▸ **Consigne**
Pour chacune des affirmations suivantes sur l'extrait consacré aux tests de dépistage, répondez par oui ou par non et recopiez mot pour mot les mots de l'extrait qui permettent de trancher.
(a) D'après Michaël Rochoy, les personnes asymptomatiques risquent de ne plus être repérées.
(b) Marie-Aline Bloch pense que les chiffres seront forcément faussés.
(c) Les cas contacts devront désormais payer leur test.

▸ **Extrait à lire**
★ ★ ★ ★ ★ ★ ★
Pourtant, depuis le début de la pandémie, les dépistages permettent aux autorités sanitaires de suivre quasiment en temps réel la circulation du virus en France. « On va rater les personnes asymptomatiques, celles qui ont un doute et qui ne veulent pas payer. On va prendre du retard dans l’identification des cas et dans le cassage des chaînes de transmission », s’inquiète Michaël Rochoy, médecin généraliste, chercheur en épidémiologie et membre du collectif Du côté de la science, qui estime que « les semaines qui vont suivre la fin de la gratuité vont être plus complexes pour le bon suivi épidémiologique ».

Mais pour Marie-Aline Bloch, chercheuse en sciences de gestion à l’École des hautes études en santé publique (EHESP), les chiffres ne seront toutefois pas forcément biaisés : « On tracera un peu moins l’épidémie, mais le suivi restera quand même fidèle. On aura moins de gens qui se testeront, mais comme les personnes symptomatiques et les cas contacts pourront continuer à le faire gratuitement, le nombre de cas ne sera finalement pas très différent », tempère la spécialiste.
★ ★ ★ ★ ★ ★ ★
▸ **Données enregistrées**
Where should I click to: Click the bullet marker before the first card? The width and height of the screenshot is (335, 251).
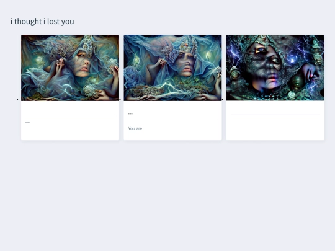pos(17,100)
★ ★ ★ ★ ★ ★ ★
▸ **Corrigé**
(a) Oui : « On va rater les personnes asymptomatiques »
(b) Non : « les chiffres ne seront toutefois pas forcément biaisés »
(c) Non : « les personnes symptomatiques et les cas contacts pourront continuer à le faire gratuitement »